Among the entries below, only the lines from the one with "The height and width of the screenshot is (949, 1288)." through the one with "Image resolution: width=1538" are to be retyped, exactly and without pictures.

BEGIN Information provided

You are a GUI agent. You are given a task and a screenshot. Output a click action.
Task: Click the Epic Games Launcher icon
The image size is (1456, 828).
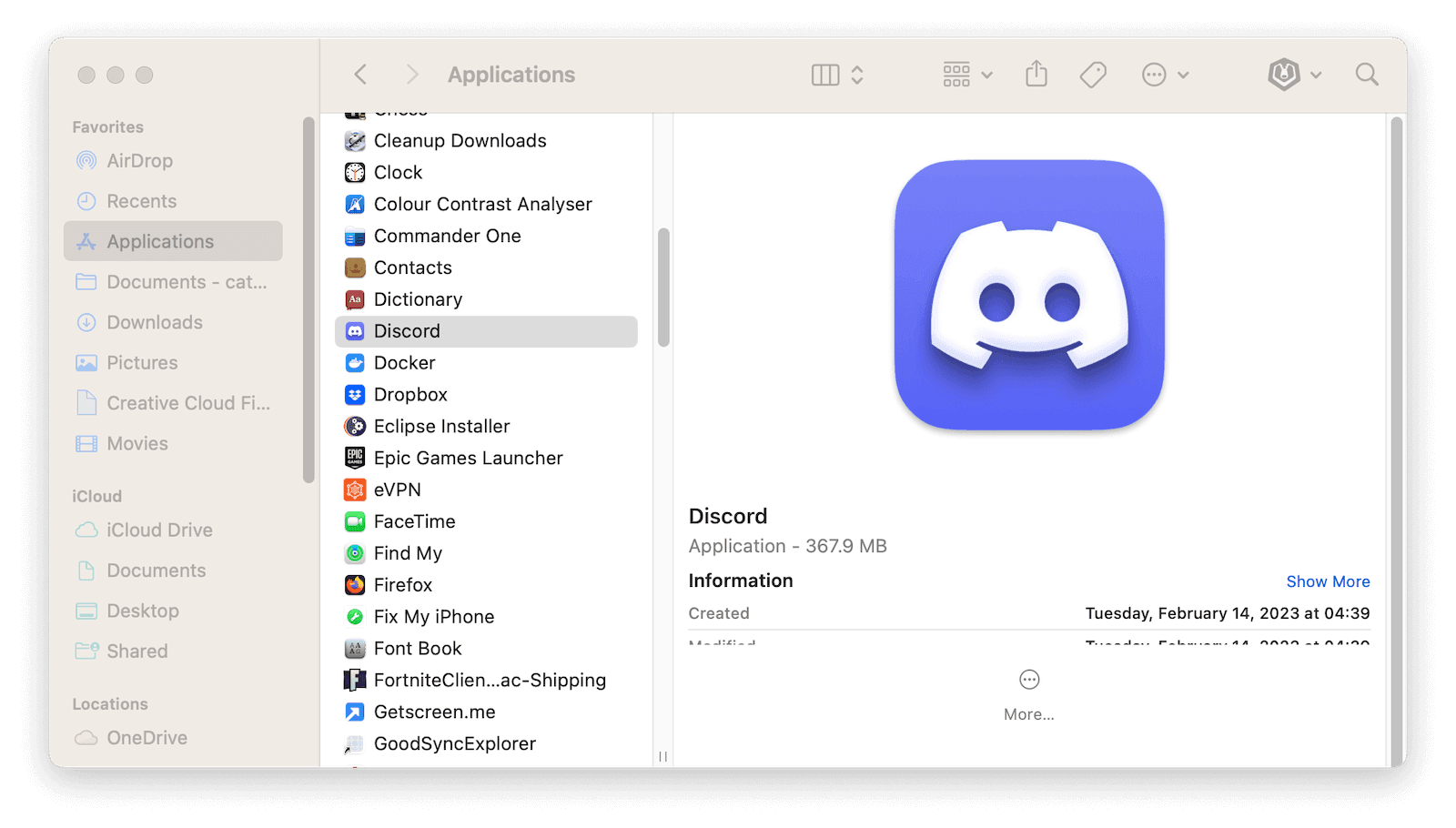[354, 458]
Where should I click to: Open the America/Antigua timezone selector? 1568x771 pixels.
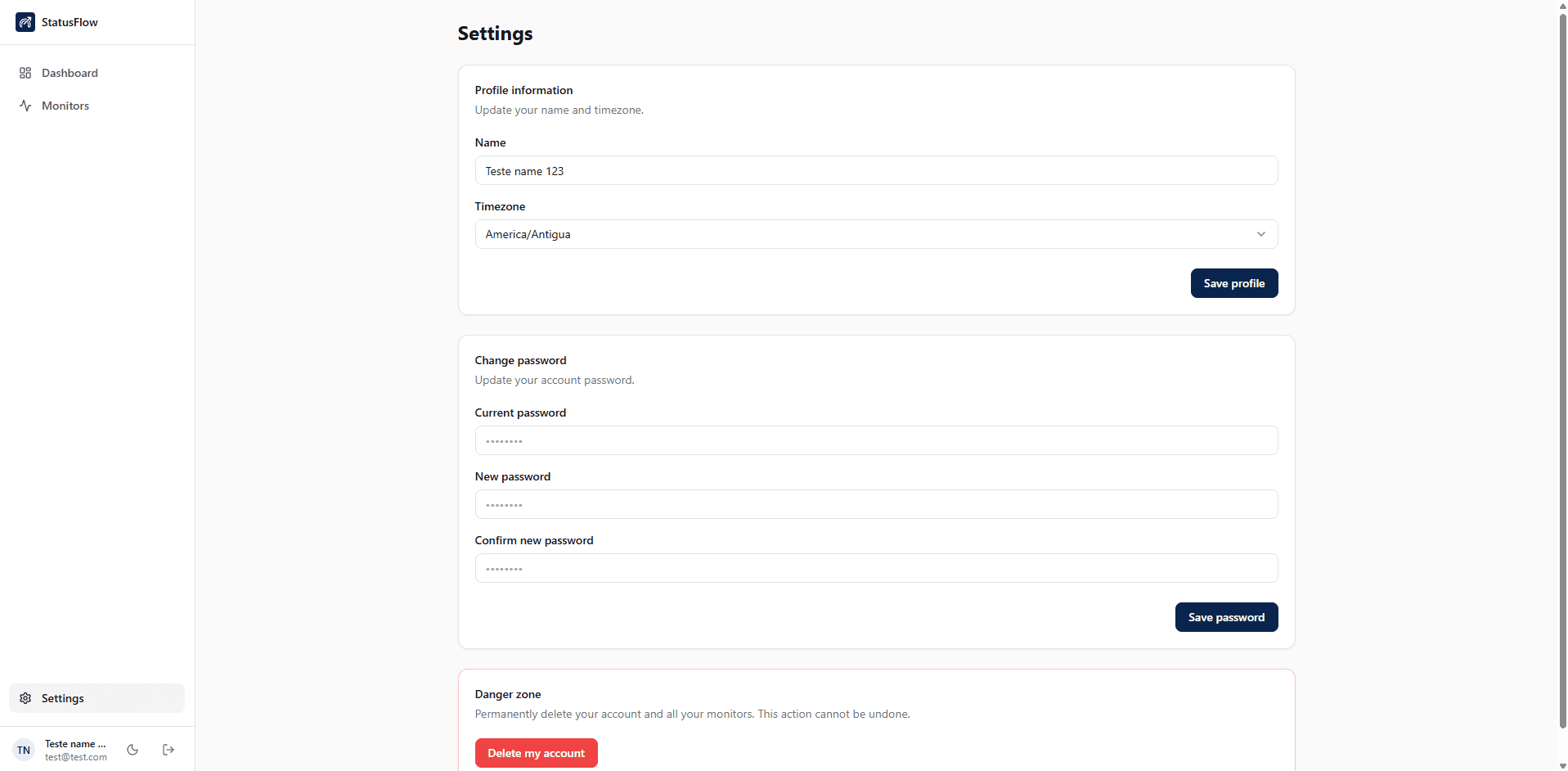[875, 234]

END Information provided
BEGIN Information provided

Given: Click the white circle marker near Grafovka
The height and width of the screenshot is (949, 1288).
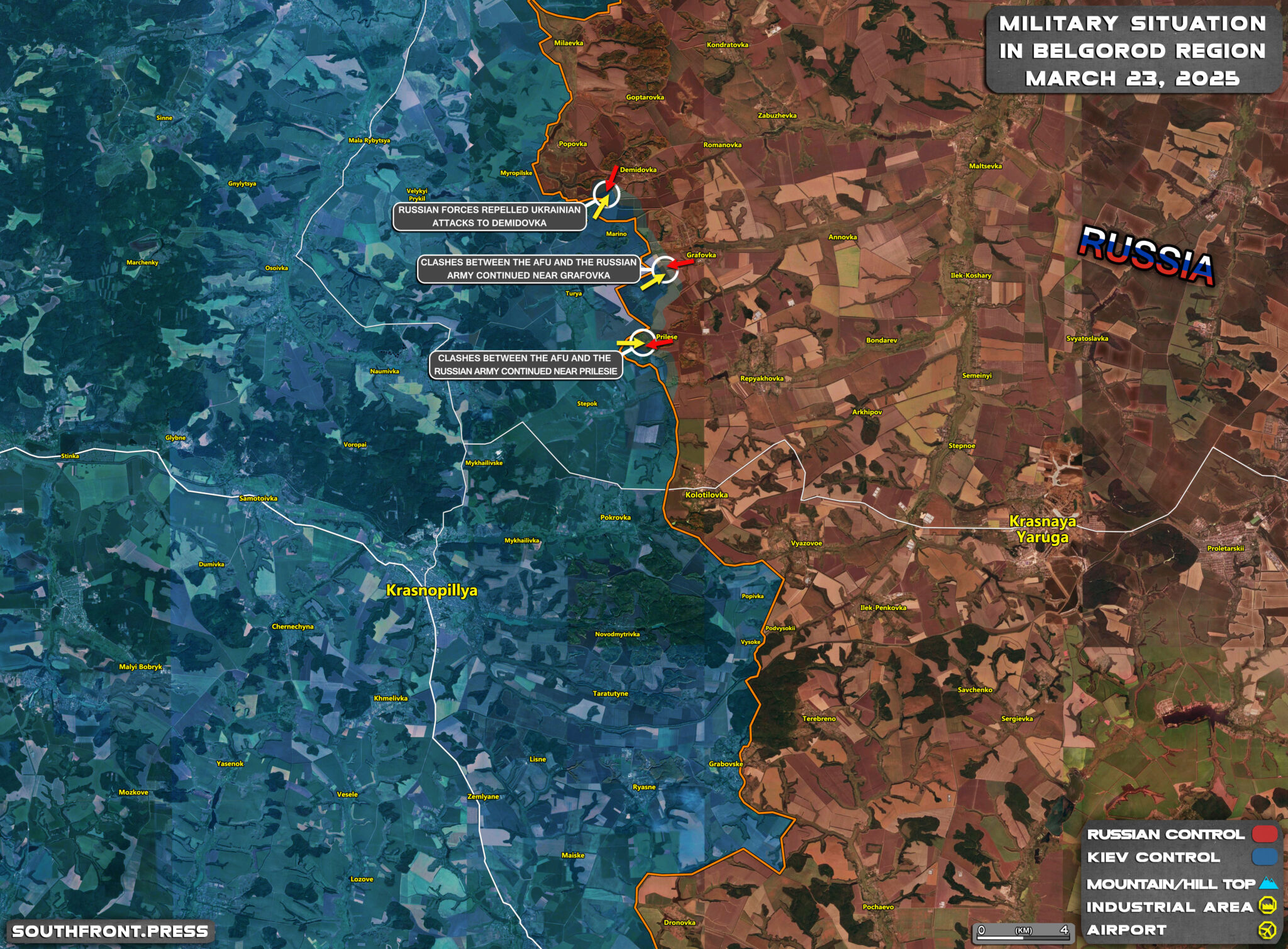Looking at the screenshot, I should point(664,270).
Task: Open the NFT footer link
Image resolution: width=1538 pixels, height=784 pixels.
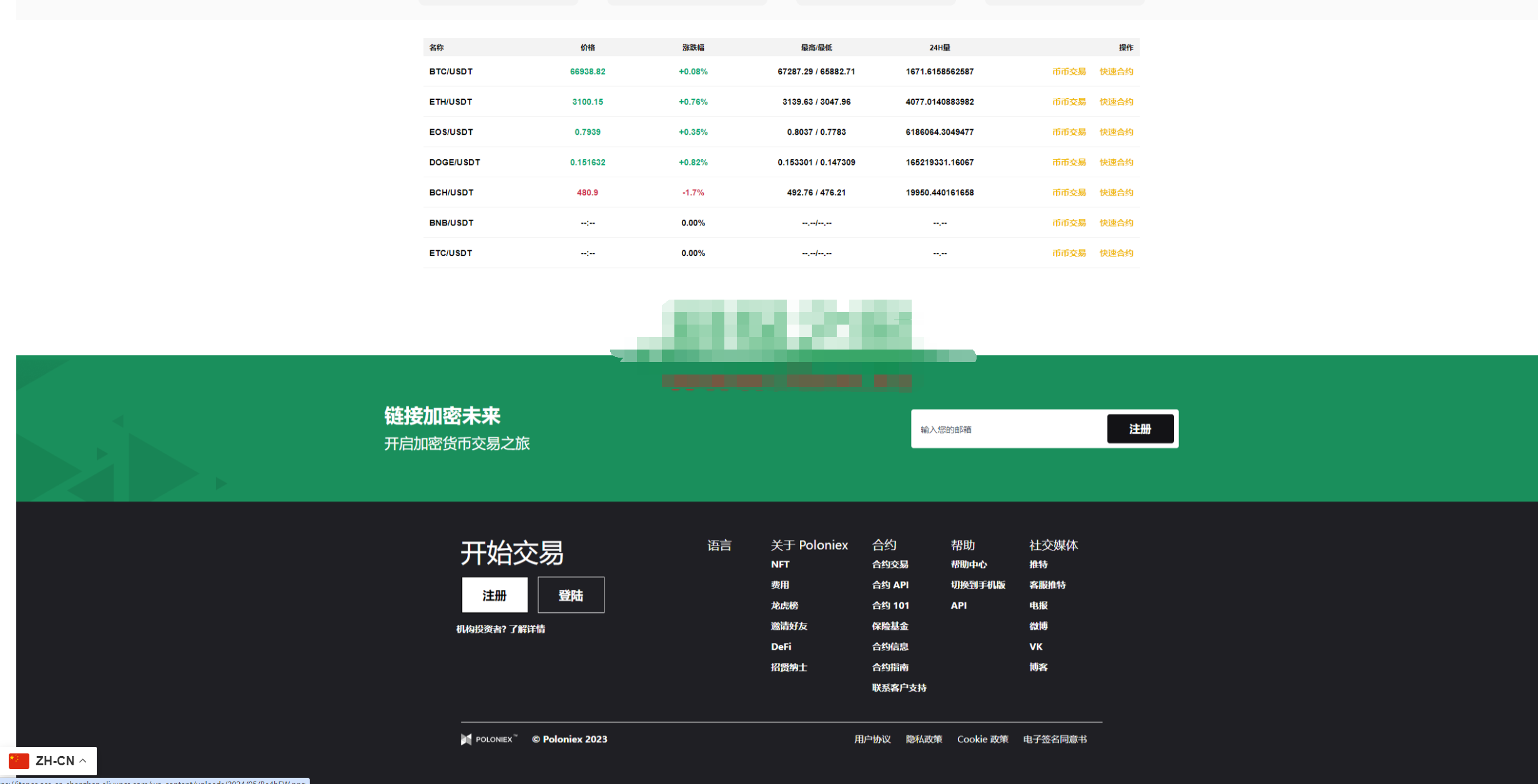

END Information provided
BEGIN Information provided

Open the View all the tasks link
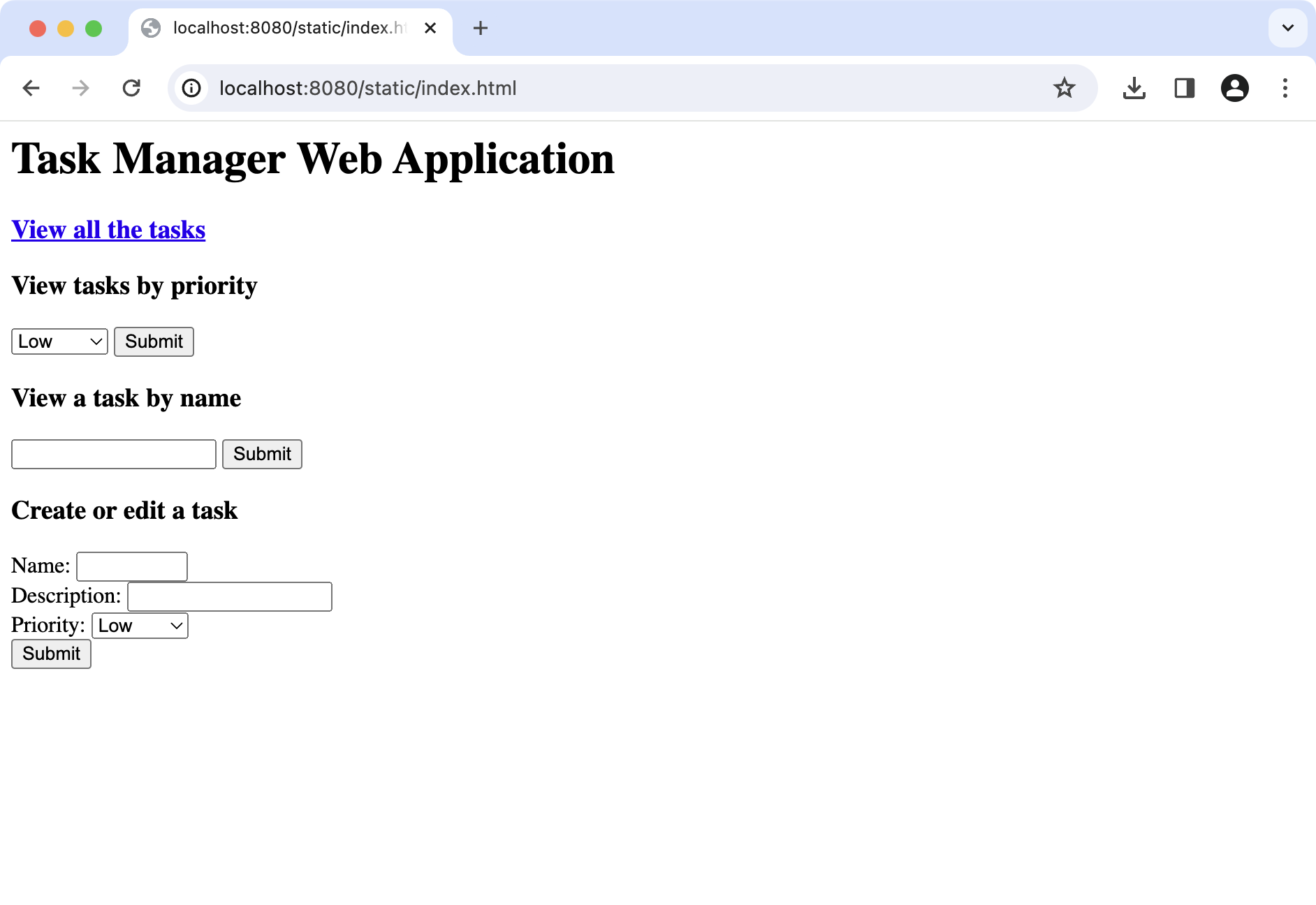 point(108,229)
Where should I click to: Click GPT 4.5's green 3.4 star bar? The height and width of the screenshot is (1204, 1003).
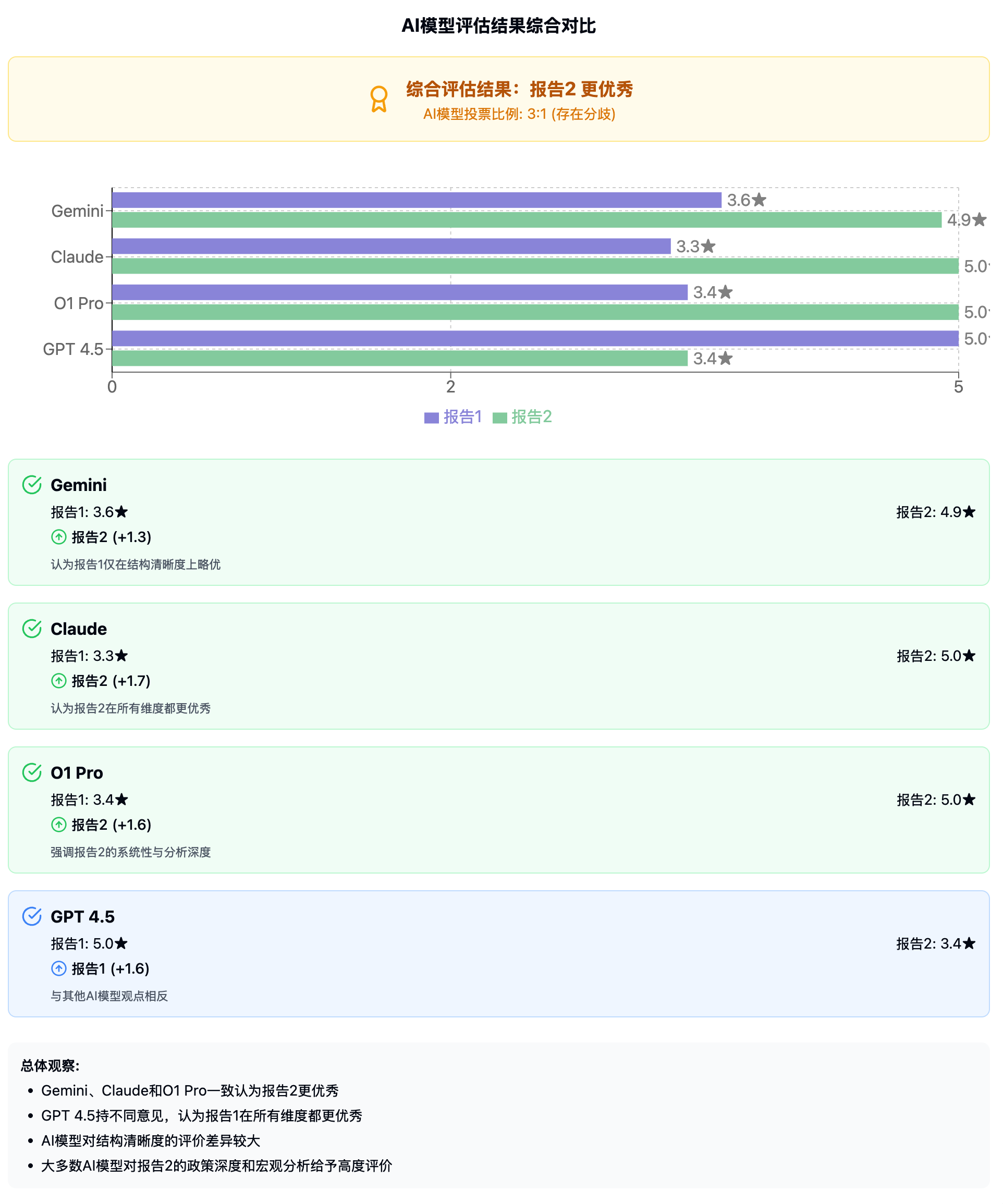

END Information provided

◆ Answer to the problem ◆
The height and width of the screenshot is (949, 1288).
Looking at the screenshot, I should point(664,270).
Task: Open the NFT footer link
Image resolution: width=1538 pixels, height=784 pixels.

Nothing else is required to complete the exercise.